**YOUR TASK**: Quote the commentary on sugar daddies below in full, word for word.

**SELECTED TEXT**:
——————

That got me thinking: how much do the men give? The whole sugar daddy thing is based on money, right?  Or am I wrong?  I mean, you have parents they pay for your school fees in the best schools, you are not hungry and they give you everything you need/want [well, hypothetically]… So why do you still go out looking for some old man to give you more money? If you ask your parents, I am sure they will give you the money you need; unless, they decide that you don’t need it, which in most cases is true. Here, I am especially focusing on young girls who are still in school, who are under 18 and who are supposed to be the future leaders, mothers or even President (why not?).

Our country might be going through some hard times, but is that a reason to be a sugar baby? And for adult girls, I guess you all know what you are doing, but I’m sure it’s not the right thing, because it’s not the example you want to give to your young sisters or other young ladies out there, is it? I am sure we all have that person we see and aspire to be like. So if what we are doing is not right, what kind of examples are we setting?

——————

**LISTED ENTRIES**:
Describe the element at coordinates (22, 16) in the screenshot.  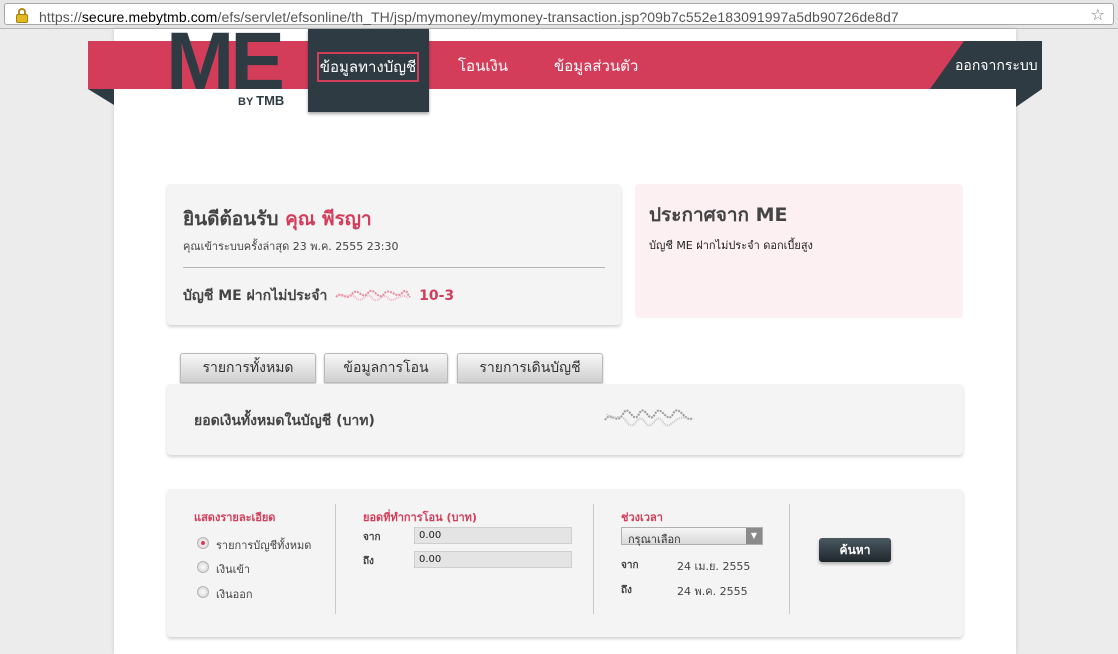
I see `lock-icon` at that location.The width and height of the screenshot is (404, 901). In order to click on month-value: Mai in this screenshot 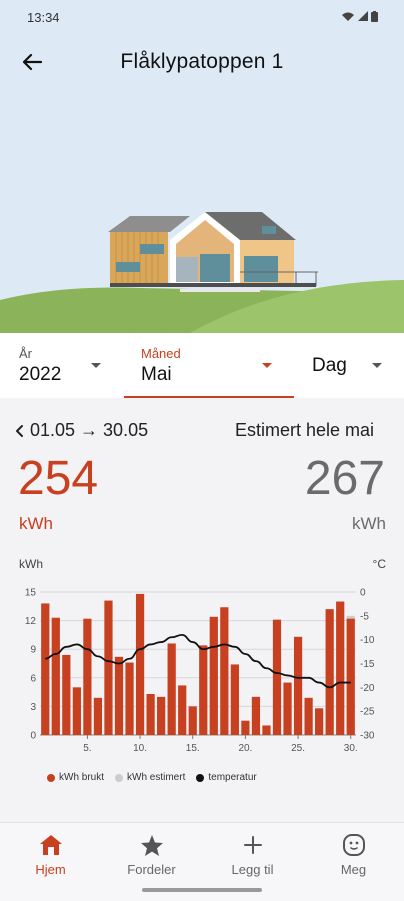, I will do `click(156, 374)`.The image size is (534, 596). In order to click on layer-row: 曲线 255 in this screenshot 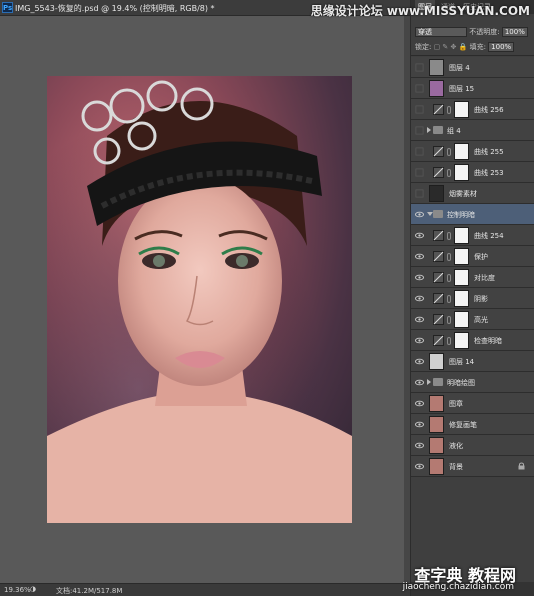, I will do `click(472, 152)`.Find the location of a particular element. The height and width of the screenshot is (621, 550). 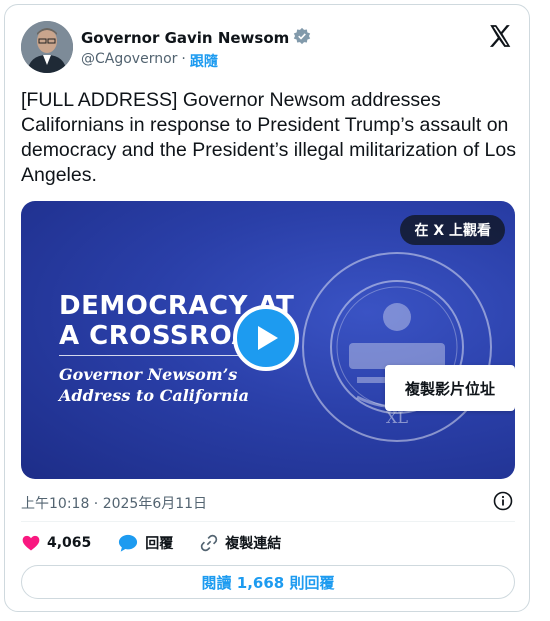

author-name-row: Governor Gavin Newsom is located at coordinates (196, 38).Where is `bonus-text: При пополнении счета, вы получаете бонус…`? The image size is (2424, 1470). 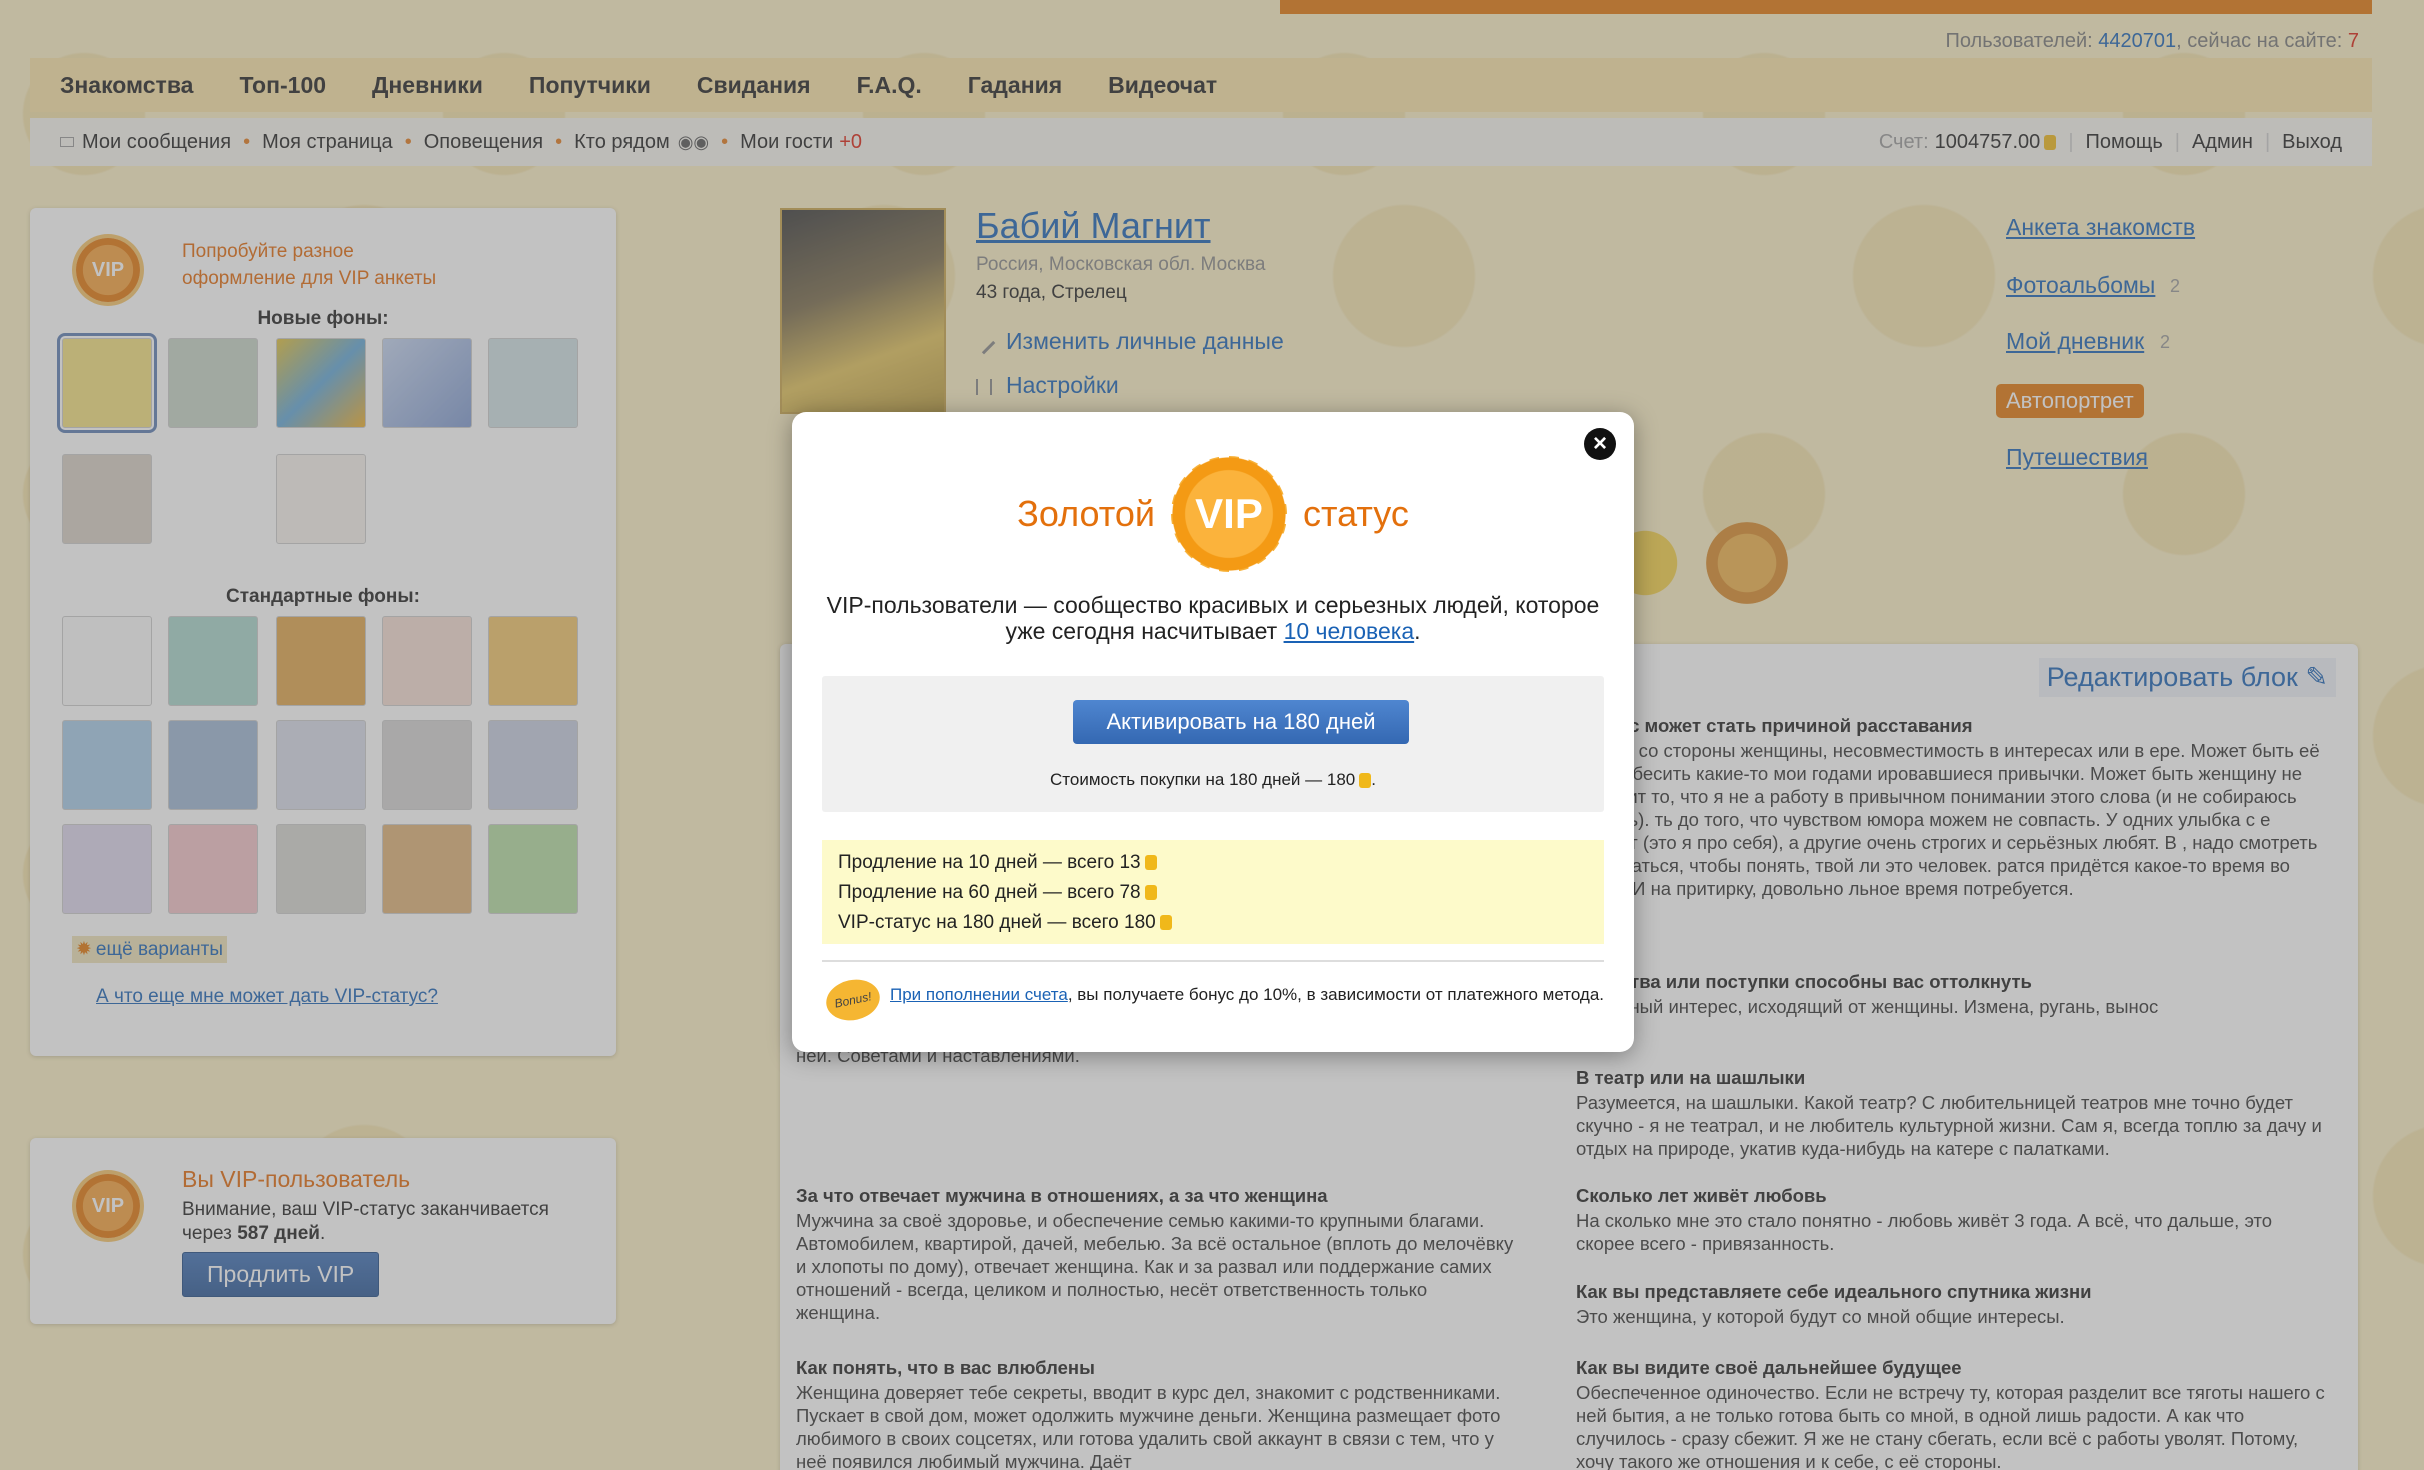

——————

**RESPONSE TO THE TASK**:
That got me thinking: how much do the men give? The whole sugar daddy thing is based on money, right?  Or am I wrong?  I mean, you have parents they pay for your school fees in the best schools, you are not hungry and they give you everything you need/want [well, hypothetically]… So why do you still go out looking for some old man to give you more money? If you ask your parents, I am sure they will give you the money you need; unless, they decide that you don’t need it, which in most cases is true. Here, I am especially focusing on young girls who are still in school, who are under 18 and who are supposed to be the future leaders, mothers or even President (why not?).

Our country might be going through some hard times, but is that a reason to be a sugar baby? And for adult girls, I guess you all know what you are doing, but I’m sure it’s not the right thing, because it’s not the example you want to give to your young sisters or other young ladies out there, is it? I am sure we all have that person we see and aspire to be like. So if what we are doing is not right, what kind of examples are we setting?